**PROMPT**
Below is a block of entries; repeat exactly the lines starting at the line that contains "Careers (1002, 1284)" and ending at the line that contains "Home (64, 132)", both included.

**DATA**
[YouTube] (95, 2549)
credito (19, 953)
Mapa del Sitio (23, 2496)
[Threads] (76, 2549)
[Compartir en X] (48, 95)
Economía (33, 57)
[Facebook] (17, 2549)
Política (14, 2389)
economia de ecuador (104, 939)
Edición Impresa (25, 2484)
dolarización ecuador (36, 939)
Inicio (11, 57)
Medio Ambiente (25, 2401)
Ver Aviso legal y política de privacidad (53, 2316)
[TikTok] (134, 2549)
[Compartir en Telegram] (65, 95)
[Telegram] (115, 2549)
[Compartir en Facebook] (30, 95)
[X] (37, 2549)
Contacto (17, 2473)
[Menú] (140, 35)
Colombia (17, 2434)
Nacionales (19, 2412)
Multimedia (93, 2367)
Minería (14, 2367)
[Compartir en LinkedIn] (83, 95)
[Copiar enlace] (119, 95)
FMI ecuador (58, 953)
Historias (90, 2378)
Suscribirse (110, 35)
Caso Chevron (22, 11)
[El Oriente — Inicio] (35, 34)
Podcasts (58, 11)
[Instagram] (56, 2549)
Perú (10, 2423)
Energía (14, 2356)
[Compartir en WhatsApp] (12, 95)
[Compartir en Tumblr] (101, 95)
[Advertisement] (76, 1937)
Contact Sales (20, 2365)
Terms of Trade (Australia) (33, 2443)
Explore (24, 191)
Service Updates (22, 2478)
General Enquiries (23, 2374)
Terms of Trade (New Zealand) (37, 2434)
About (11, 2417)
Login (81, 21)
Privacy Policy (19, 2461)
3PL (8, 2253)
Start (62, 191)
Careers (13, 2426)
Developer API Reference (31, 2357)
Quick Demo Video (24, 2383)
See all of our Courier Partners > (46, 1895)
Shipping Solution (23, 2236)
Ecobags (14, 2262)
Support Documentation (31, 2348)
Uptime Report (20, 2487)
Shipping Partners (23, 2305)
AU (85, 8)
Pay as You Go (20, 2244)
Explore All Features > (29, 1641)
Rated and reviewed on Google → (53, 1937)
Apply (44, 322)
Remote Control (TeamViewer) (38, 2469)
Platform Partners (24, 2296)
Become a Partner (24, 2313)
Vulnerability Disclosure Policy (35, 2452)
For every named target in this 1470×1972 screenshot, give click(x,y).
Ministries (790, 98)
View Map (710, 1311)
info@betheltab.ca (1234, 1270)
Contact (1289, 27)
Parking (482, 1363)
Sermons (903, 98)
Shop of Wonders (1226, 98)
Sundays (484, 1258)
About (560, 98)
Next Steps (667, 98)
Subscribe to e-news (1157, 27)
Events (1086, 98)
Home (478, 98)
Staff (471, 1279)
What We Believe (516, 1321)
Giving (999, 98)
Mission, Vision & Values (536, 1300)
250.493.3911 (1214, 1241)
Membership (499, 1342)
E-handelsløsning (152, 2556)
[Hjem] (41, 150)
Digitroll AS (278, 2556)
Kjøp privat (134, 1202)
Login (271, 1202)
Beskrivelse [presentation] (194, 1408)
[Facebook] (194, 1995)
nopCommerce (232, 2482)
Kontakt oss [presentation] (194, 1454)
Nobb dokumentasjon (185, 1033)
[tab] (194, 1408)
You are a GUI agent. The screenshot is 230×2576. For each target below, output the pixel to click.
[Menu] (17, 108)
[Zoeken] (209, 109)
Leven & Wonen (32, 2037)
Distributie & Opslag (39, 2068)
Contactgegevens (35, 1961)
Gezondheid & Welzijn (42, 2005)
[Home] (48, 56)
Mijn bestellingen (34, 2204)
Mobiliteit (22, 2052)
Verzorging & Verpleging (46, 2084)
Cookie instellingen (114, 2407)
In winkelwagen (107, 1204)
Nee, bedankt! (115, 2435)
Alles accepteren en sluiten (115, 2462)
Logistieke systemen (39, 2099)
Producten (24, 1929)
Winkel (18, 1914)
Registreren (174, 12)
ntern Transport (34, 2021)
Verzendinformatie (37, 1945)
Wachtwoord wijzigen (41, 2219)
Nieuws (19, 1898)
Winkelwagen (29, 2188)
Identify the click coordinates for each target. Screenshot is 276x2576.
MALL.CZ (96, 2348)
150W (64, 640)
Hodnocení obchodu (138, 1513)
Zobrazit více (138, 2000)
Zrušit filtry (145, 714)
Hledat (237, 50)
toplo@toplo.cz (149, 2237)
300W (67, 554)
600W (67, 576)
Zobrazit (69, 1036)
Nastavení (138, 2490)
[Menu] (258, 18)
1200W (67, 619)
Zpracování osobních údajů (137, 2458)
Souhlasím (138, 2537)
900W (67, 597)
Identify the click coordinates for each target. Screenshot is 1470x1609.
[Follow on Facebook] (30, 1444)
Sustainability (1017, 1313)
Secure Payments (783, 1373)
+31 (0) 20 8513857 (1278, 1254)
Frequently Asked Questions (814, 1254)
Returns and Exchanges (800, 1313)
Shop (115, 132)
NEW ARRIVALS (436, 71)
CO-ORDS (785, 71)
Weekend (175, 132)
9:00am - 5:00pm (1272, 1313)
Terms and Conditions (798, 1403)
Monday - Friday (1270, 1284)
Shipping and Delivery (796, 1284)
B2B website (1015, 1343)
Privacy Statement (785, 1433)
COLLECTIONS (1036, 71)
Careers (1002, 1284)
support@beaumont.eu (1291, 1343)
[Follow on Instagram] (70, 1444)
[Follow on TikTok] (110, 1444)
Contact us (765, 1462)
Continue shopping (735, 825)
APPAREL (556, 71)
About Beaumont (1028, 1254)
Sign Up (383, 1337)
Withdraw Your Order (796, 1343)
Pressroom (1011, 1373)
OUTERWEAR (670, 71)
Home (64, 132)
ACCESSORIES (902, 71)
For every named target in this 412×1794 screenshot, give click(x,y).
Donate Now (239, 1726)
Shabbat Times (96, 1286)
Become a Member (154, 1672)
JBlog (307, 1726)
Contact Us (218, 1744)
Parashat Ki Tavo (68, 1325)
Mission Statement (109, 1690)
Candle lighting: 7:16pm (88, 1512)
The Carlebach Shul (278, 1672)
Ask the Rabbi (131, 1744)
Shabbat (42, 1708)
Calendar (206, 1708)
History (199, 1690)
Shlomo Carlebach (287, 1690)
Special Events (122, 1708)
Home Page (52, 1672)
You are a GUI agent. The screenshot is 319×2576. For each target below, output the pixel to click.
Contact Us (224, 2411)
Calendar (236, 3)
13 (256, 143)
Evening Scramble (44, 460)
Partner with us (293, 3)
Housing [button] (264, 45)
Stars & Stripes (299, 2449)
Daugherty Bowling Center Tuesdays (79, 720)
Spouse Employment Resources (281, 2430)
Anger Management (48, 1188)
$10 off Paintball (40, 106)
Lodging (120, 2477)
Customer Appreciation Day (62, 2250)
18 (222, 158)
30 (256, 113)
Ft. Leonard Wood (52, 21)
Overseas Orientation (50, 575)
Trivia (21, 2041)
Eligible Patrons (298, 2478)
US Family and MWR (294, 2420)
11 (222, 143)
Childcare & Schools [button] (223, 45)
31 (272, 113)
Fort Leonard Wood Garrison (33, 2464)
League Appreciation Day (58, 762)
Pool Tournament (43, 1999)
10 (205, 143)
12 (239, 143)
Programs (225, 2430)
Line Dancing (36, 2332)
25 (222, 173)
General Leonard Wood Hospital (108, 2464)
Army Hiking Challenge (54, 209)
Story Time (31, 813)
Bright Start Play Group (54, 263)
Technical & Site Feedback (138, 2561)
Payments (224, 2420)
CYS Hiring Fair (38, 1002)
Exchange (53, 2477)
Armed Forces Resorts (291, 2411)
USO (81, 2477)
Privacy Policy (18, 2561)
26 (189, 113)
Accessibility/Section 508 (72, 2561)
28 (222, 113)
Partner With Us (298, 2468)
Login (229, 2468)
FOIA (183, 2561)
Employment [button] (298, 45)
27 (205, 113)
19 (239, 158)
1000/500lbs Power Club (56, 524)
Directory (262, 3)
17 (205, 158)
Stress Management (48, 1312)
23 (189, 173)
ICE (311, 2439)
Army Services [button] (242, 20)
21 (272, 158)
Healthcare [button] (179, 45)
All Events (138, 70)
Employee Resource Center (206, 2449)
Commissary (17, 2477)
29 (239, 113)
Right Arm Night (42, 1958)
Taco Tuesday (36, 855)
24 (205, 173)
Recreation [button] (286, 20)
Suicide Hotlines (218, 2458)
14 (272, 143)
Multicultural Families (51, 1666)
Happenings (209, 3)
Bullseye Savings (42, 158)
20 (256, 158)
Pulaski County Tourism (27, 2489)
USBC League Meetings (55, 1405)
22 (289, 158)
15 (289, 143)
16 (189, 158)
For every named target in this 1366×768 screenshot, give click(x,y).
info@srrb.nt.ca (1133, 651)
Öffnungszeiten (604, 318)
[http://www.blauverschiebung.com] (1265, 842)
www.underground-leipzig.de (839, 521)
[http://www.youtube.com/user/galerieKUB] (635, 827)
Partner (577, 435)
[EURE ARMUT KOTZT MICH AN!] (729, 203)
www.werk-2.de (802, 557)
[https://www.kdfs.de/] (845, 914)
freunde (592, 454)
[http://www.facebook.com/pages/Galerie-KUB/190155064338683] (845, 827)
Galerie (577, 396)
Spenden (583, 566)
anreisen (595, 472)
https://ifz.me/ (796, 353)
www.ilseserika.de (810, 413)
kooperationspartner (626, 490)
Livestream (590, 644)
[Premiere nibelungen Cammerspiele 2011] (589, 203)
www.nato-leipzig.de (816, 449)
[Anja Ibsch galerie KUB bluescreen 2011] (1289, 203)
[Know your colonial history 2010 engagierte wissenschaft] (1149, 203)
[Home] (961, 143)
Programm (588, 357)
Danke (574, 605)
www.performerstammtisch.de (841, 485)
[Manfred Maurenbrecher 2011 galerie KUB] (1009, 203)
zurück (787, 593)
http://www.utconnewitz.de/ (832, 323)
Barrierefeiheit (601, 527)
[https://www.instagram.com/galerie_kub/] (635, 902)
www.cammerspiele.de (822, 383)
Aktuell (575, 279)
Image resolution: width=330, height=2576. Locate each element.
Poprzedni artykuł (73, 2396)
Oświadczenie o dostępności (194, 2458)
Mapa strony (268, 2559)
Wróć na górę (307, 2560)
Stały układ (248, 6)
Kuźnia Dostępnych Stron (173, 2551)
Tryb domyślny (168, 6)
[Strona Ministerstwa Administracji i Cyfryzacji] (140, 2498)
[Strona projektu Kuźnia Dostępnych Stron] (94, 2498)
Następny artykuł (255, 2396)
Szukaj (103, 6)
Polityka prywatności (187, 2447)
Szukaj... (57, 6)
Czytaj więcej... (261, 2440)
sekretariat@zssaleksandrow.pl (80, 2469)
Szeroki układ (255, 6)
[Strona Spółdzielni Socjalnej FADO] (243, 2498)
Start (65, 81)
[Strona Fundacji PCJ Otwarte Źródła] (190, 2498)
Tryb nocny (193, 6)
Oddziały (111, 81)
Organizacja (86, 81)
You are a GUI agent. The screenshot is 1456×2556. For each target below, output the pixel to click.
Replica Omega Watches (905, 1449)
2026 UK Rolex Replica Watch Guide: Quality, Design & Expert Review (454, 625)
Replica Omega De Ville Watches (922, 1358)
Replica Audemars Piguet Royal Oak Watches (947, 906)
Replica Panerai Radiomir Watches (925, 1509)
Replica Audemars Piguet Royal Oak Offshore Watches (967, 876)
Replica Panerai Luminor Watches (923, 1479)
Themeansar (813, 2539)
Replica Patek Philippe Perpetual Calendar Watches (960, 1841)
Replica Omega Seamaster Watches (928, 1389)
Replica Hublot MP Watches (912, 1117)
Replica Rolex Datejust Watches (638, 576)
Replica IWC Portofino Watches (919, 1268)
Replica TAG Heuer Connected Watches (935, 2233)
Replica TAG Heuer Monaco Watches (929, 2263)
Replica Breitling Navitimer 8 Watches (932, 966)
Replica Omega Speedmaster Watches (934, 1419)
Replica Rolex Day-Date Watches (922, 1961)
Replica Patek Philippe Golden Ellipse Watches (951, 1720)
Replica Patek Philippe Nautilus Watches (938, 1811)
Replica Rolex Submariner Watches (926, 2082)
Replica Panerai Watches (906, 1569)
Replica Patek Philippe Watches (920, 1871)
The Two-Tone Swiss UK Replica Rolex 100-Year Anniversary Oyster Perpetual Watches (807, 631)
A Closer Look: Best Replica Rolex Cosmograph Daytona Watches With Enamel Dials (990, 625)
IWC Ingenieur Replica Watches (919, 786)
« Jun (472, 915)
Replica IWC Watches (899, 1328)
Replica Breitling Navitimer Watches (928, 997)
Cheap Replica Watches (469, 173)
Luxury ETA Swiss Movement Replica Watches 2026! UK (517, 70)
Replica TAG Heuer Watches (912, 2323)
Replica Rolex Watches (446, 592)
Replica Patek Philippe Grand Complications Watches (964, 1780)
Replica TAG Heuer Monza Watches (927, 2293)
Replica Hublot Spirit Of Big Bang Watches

**YOUR SOLUTION**
Careers (1002, 1284)
support@beaumont.eu (1291, 1343)
[Follow on Instagram] (70, 1444)
[Follow on TikTok] (110, 1444)
Contact us (765, 1462)
Continue shopping (735, 825)
APPAREL (556, 71)
About Beaumont (1028, 1254)
Sign Up (383, 1337)
Withdraw Your Order (796, 1343)
Pressroom (1011, 1373)
OUTERWEAR (670, 71)
Home (64, 132)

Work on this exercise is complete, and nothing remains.